[Items from a data source]
-=-=-
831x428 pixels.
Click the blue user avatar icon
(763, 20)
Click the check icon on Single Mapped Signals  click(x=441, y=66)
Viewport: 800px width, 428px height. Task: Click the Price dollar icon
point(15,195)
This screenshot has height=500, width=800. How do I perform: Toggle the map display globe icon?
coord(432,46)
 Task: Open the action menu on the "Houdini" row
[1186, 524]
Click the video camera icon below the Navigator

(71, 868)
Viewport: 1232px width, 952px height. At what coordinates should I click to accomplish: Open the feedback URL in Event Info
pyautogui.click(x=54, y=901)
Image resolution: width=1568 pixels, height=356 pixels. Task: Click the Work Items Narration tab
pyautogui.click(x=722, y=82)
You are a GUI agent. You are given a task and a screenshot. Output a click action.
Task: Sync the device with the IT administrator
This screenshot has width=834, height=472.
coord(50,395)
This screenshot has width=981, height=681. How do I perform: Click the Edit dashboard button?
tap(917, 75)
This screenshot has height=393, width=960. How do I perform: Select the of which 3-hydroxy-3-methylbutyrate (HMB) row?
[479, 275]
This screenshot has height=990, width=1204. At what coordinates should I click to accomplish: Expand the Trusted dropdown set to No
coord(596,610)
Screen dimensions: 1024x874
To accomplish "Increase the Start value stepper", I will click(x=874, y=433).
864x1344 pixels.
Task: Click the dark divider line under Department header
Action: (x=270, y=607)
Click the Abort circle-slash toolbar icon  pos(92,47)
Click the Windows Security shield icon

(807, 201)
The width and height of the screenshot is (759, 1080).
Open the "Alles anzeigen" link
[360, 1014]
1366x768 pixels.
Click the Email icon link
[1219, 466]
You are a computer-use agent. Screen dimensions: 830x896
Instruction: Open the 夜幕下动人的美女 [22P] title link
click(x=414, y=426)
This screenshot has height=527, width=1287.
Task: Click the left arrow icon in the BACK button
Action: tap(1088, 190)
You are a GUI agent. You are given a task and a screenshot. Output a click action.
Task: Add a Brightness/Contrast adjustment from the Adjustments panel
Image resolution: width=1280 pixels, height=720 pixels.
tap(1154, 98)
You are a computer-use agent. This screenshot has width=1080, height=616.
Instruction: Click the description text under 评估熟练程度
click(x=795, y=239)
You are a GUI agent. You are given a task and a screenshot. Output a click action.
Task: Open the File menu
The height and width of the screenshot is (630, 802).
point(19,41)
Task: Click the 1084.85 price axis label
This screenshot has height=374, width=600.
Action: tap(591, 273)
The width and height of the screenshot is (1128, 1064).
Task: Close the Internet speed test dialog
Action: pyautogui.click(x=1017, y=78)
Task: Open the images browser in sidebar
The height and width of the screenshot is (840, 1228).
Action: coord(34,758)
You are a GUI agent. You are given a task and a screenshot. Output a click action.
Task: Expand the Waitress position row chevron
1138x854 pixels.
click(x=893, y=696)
-=-=-
* **Your goal**
On how many lines of the records above does the word "dimensions" appear? Answer with only that number.

* **Your solution**
2